[Python-ideas] from __pip__ import

Paul Moore p.f.moore at gmail.com
Tue Sep 20 06:35:30 EDT 2016


On 19 September 2016 at 23:46, אלעזר <elazarg at gmail.com> wrote:
>> import pip
>> pip.install('attrs')
>> import attr
>
> Please forgive me for my ignorance, but it doesn't work as written - what's
> the actual method?

As David Mertz said, pip.main(['install', 'attrs']) works right now,
but it is NOT a supported use of pip[1]. To be 100% explicit, the only
supported way of doing this is

import sys
from subprocess import run
run([sys.executable, '-m', 'pip', 'install', 'attrs'])

I suggested a hypothetical "pip.install" method as there is currently
some discussion on the pip tracker about providing a supported install
method. But it doesn't exist yet. Sorry for being confusing.
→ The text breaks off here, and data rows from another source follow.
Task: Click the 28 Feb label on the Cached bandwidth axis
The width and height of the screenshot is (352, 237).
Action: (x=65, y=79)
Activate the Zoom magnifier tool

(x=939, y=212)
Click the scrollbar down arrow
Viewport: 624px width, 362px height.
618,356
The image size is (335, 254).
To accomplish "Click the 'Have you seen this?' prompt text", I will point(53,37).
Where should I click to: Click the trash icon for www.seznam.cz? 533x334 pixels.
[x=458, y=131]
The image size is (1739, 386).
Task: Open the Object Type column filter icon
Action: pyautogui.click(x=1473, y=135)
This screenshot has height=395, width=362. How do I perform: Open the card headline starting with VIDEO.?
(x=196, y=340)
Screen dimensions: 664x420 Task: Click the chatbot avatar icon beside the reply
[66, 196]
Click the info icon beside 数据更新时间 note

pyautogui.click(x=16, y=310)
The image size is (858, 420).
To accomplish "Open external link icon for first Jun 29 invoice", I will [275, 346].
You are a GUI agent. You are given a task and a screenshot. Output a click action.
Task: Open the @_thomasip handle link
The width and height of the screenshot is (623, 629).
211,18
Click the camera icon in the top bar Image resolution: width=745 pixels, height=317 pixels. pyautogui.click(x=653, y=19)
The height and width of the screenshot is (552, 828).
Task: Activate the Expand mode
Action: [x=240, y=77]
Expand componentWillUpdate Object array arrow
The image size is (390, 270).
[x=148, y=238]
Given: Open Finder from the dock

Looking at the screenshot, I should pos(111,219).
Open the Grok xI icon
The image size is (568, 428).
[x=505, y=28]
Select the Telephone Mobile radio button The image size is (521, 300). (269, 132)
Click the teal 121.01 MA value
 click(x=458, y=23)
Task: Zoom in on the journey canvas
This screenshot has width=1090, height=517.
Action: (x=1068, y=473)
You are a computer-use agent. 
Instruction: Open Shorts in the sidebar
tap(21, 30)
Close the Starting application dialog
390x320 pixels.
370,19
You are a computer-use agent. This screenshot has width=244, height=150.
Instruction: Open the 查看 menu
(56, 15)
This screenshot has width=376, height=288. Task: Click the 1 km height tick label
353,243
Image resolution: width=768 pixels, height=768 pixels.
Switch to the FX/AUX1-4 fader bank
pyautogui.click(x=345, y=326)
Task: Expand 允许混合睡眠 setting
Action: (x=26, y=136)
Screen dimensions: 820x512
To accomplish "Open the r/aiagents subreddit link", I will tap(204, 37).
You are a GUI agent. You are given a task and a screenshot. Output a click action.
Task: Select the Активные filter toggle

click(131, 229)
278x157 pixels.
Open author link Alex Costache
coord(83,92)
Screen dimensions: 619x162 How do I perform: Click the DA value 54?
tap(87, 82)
While on the whole subject of this, I should also point out that there
are a lot of potential issues with installing new packages while a
Python program is running. They are all low-probability, and easy to
avoid if you're not doing weird things, but for a generally-promoted
mechanism, we need to explain the corner cases[2], and an approach
with a list of caveats longer than the main documentation is
problematic.

1. If the install fails, you need to catch that and report it to the
user, in a more friendly manner than pip's output. For example if the
user has no C compiler and you need a C extension to be built.
2. You quite possibly want to suppress pip's output if it's *not* a
failure, as it'll clutter up the program's real output.
3. If the code has already imported foo.bar, then you install a new
version of foo (there are discussions as to whether pip install foo
should automatically imply --upgrade, so even if it won't do that by
default now, it might in the future), and maybe that new version
doesn't have a bar submodule. So now you have a weird mix of old and
new code in your process.
4. The install mechanism sometimes (I can't recall the details) caches
the fact that it couldn't import a module. If it does that and then
later you pip install that module, imports will still fail because the
information is cached.

I'm still not at all clear why any of this is so much better than a
comment at the top of the script

# To run this script, you need to "pip install attrs" first

Paul.

[1] We've had people report issues where pip breaks their logging
config, for example, because pip uses logging but doesn't expect to be
run from user code that also does so.
[2] That "run([sys.executable, ...])" invocation doesn't work in an
embedded program, for example, where sys.executable isn't "python".